The asymmetric attribution of outcomes—crediting skill when investments succeed and luck or external circumstance when they fail—is one of the most reliably documented features of investor psychology. It is also one of the most consequential, because it systematically prevents the accurate assessment of one's own investment ability that would be necessary for genuine improvement. The investor who attributes his gains to insight and his losses to bad luck is not learning from his experience; he is constructing a narrative that preserves a flattering self-image at the cost of genuine self-knowledge.

The psychological mechanism is the self-serving attribution bias, and it operates automatically and below the level of conscious awareness. When a position performs well, the investor's mind readily constructs a narrative in which the outcome reflects the quality of his analysis: he identified the opportunity, he had the conviction to act on it, his thesis proved correct.
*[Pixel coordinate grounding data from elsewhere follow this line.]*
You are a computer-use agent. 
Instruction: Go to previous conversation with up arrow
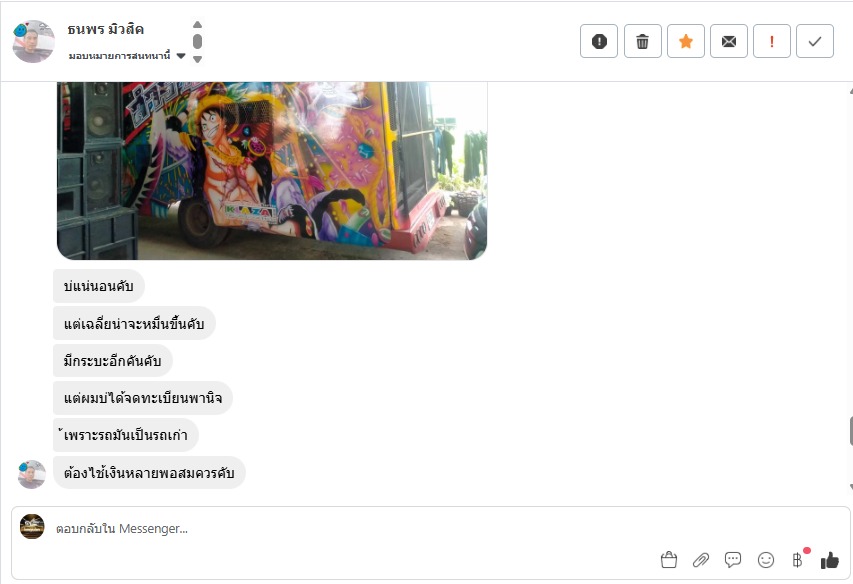[x=197, y=24]
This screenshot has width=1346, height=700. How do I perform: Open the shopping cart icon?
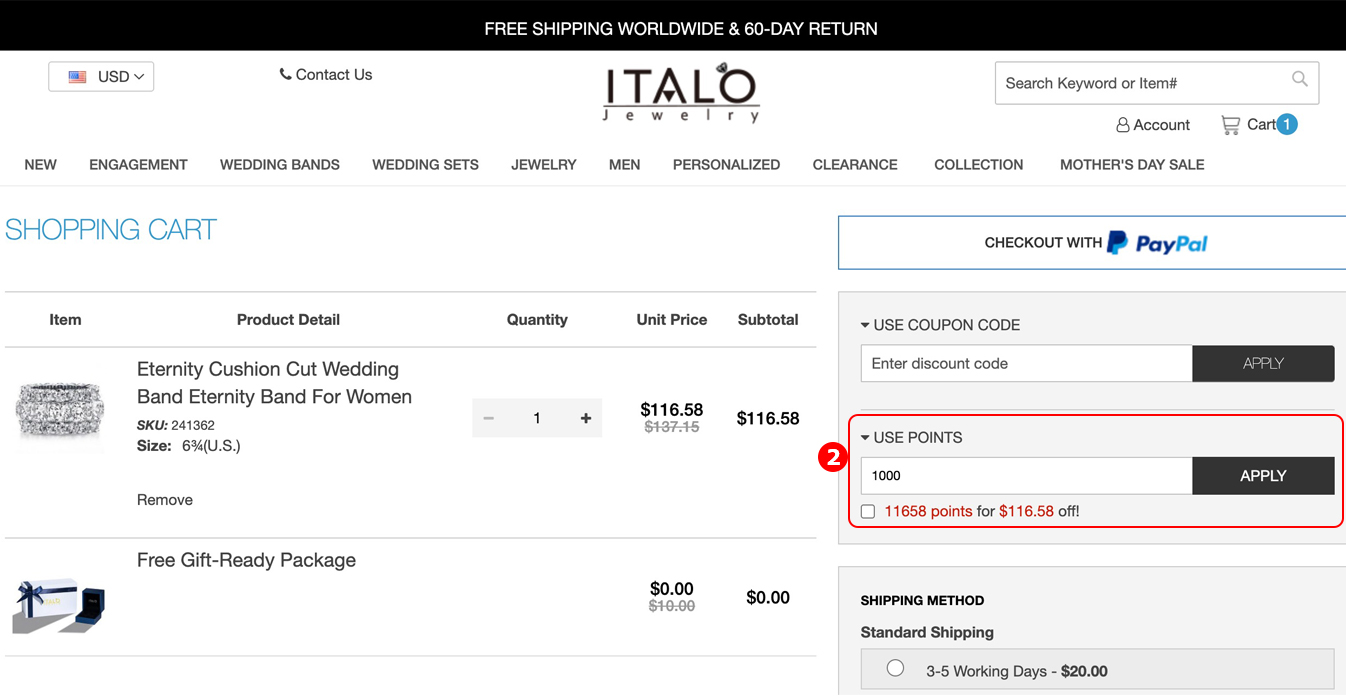coord(1231,125)
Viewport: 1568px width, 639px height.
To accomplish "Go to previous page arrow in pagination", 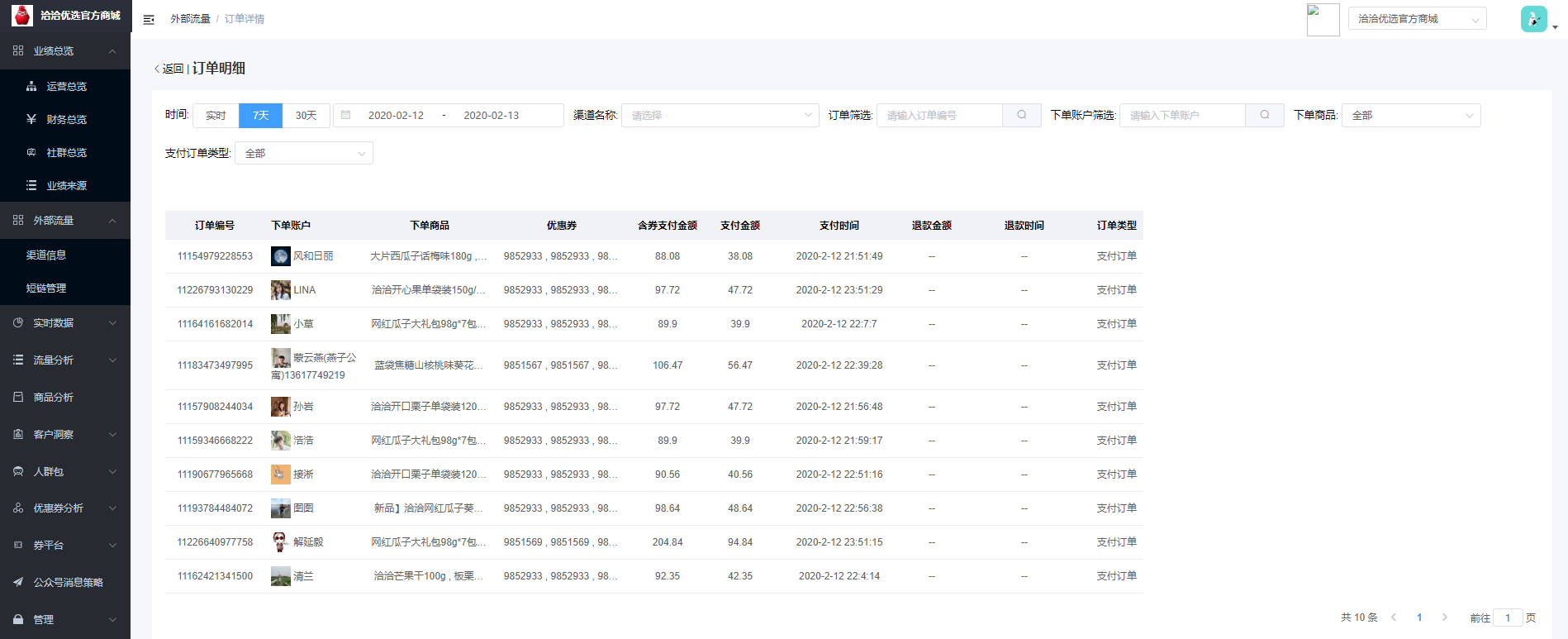I will [x=1394, y=618].
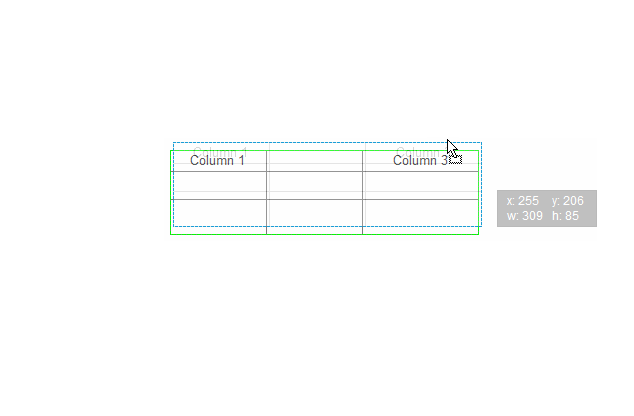
Task: Select second-row cell beneath Column 3
Action: tap(421, 186)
When a position performs poorly, the same mind constructs a narrative in which the outcome reflects circumstances beyond his control: the macro environment changed unexpectedly, the company was hit by an unforeseeable event, the market failed to recognise the value he had correctly identified. Both narratives feel true from the inside; both are systematically biased in the direction of ego preservation.

The consequence of consistent self-serving attribution is the failure to update one's assessment of one's own investment skill. Skill is distinguished from luck by consistency across a sufficiently large sample of decisions. The investor who has made fifty investment decisions and done better than the market on thirty of them may have skill, or may simply have been lucky in a market environment that favoured his style. To determine which, he needs an accurate count of his successes and failures, and an honest assessment of how much of each is attributable to the quality of his analysis versus the circumstances of the period. The self-serving attribution bias corrupts this assessment by selectively upgrading successes to skill and downgrading failures to bad luck.

The practical consequence is overconfidence in one's investment ability that is not calibrated to actual performance. The investor who has experienced more bad luck than average will have attributed those losses to circumstance and will estimate his skill at a level that his actual performance does not support. He will take larger positions, make more concentrated bets, and resist the diversification that genuine uncertainty about his own ability would warrant. Each of these behaviours is rational given his inflated self-assessment; each is damaging given the actual level of skill the assessment conceals.

The corrective requires the deliberate adoption of a symmetric attribution standard: the same analytical scrutiny applied to failures should be applied to successes. For every gain, the investor should ask honestly: how much of this outcome was attributable to the quality of my analysis, and how much to favourable circumstances, good timing, or simple variance? The investment that succeeded because the market happened to revalue the sector favourably during the holding period is not evidence of skill even if the outcome was positive. Applying this standard consistently, across a large enough sample of decisions to average out the variance, provides a far more accurate picture of one's actual investment ability than the selective attribution that most investors practice by default.